The currently applicable fault activation monitoring technologies are relatively many, mainly including high-density electrical method monitoring, water injection test, micro-seismic monitoring and the like, the monitoring technologies mainly obtain related information of rock mass fracture, and judge the fault activation degree according to a certain theory, but the technologies are indirect monitoring methods, and need to judge and analyze by means of a certain theory instead of direct monitoring.
In the prior art, a monitoring anchor cable penetrates through a fault of an earthquake zone, internal stress change monitoring is carried out by installing a stress sensor, and the shearing force between fault surfaces is calculated, so that the method can obtain fault dislocation displacement, but has certain defects: firstly, when the monitoring anchor cable is installed, whether the anchor cable passes through the dislocation surface or not cannot be accurately judged, secondly, the monitoring anchor cable only can be aimed at a specific direction and cannot be used for judging the trend of the dislocation, and the problems can cause a certain difference between the measured dislocation displacement and the actual situation.
Disclosure of Invention
The invention provides a comprehensive monitoring device and method for dislocation and opening, which solve or partially solve the technical problems that in the prior art, the monitoring anchor cable penetrates through a fault of an earthquake zone, internal stress change monitoring is carried out by installing a stress sensor, whether the anchor cable penetrates through the fault surface or not can not be accurately judged, the monitoring anchor cable only can be aimed at a specific direction, and the trend of the fault can not be judged.
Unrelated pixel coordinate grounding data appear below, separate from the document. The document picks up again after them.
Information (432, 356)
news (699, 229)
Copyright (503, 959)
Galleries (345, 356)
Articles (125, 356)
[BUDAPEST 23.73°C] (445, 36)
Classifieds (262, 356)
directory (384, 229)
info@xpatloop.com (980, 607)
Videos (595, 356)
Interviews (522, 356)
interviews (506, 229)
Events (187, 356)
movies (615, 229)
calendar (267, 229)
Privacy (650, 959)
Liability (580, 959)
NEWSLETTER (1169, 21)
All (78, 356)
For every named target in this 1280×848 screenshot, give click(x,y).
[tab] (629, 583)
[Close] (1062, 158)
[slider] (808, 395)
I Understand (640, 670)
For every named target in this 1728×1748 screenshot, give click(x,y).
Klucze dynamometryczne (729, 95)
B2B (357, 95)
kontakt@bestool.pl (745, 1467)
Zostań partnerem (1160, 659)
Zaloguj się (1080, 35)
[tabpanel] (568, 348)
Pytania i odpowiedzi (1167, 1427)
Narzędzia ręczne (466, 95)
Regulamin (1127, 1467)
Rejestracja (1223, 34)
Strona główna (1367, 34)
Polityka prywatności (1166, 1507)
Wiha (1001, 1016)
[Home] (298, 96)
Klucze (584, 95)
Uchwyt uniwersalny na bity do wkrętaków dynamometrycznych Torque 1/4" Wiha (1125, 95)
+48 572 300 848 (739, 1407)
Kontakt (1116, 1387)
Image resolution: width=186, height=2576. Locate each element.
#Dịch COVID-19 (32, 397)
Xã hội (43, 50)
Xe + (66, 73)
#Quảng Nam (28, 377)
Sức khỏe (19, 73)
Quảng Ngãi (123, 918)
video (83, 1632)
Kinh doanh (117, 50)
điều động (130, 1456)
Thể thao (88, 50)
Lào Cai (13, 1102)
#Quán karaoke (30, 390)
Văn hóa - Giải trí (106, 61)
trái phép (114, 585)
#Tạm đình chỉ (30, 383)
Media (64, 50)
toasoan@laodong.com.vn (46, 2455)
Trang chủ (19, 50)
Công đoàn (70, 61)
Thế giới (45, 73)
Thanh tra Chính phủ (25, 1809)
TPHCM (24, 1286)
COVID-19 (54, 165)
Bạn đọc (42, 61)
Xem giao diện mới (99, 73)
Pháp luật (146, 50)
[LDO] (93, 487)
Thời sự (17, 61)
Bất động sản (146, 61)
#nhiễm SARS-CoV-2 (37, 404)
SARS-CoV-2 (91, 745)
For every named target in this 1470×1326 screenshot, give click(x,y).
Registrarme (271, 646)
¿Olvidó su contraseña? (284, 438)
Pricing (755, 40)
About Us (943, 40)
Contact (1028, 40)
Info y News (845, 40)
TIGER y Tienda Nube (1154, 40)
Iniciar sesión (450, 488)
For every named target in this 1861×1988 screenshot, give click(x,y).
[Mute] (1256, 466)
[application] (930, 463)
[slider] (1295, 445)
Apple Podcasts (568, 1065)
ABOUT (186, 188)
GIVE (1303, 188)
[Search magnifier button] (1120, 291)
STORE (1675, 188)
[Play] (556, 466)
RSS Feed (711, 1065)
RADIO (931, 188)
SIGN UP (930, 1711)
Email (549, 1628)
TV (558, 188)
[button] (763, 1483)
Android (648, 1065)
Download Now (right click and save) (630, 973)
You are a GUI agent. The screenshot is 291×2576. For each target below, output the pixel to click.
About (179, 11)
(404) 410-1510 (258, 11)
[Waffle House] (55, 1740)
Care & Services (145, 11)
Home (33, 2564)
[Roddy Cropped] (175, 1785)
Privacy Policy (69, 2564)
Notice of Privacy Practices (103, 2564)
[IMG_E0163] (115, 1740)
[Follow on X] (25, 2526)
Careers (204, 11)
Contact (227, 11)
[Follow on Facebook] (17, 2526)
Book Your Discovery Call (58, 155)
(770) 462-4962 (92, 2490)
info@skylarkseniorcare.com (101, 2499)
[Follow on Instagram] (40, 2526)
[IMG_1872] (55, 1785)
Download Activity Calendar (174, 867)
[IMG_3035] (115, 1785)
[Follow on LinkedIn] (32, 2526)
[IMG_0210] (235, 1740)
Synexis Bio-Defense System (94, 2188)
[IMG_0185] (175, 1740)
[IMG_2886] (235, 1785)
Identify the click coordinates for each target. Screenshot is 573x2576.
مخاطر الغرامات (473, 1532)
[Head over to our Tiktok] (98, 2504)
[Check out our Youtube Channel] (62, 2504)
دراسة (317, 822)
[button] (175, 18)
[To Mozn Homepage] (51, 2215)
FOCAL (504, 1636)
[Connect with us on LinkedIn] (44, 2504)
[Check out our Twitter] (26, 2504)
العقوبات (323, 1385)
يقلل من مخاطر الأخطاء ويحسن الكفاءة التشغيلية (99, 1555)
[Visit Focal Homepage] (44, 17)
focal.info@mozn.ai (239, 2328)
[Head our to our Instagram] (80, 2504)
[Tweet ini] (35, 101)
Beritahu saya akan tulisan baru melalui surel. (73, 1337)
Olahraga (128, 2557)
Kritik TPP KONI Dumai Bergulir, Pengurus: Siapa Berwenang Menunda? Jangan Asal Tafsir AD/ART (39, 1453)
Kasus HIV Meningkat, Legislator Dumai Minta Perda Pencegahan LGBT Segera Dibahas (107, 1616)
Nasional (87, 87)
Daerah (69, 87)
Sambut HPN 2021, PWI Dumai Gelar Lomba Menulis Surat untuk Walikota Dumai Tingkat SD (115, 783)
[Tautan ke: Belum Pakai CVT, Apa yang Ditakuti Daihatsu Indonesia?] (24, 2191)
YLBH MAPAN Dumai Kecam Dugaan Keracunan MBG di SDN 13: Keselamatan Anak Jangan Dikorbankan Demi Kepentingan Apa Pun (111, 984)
In order to solve the above technical problem, the present invention provides a comprehensive dislocation and opening monitoring device for monitoring dislocation and opening between a first disc and a second disc, wherein a fault plane is disposed between the first disc and the second disc, the comprehensive dislocation and opening monitoring device comprises: the device comprises a first fixed disc, a second fixed disc, a telescopic rod, a stay wire sensor, a controller, a plurality of strain gauges and a plurality of elastic pieces; the first fixed disk is fixedly arranged on the first disk, and the second fixed disk is fixedly arranged on the second disk; the first end of the telescopic rod is rotatably connected with the first fixed disk, and the second end of the telescopic rod sequentially penetrates through the first disk, the fault plane and the second disk and is rotatably connected with the second fixed disk; first ends of the elastic pieces can be rotatably connected with the telescopic rod, and second ends of the elastic pieces can be rotatably connected with the second fixed disc; the strain gauges correspond to the elastic pieces one by one, the strain gauges are fixedly arranged on the corresponding elastic pieces, and the strain gauges are connected with the controller; the pull wire sensor is arranged in the telescopic rod, the first end of the pull wire sensor is fixedly connected with the first fixed disk, the second end of the pull wire sensor is fixedly connected with the second fixed disk, and the pull wire sensor is connected with the controller.
Furthermore, a first through hole is formed in the first disc, a second through hole is formed in the fault plane, and a third through hole is formed in the second disc; the first end of the second through hole is communicated with the first through hole, and the second end of the second through hole is communicated with the third through hole; the first through hole, the second through hole and the third through hole form a monitoring channel, and the telescopic rod is arranged in the monitoring channel.
Further, the first ends of the elastic pieces are arranged in the third channel.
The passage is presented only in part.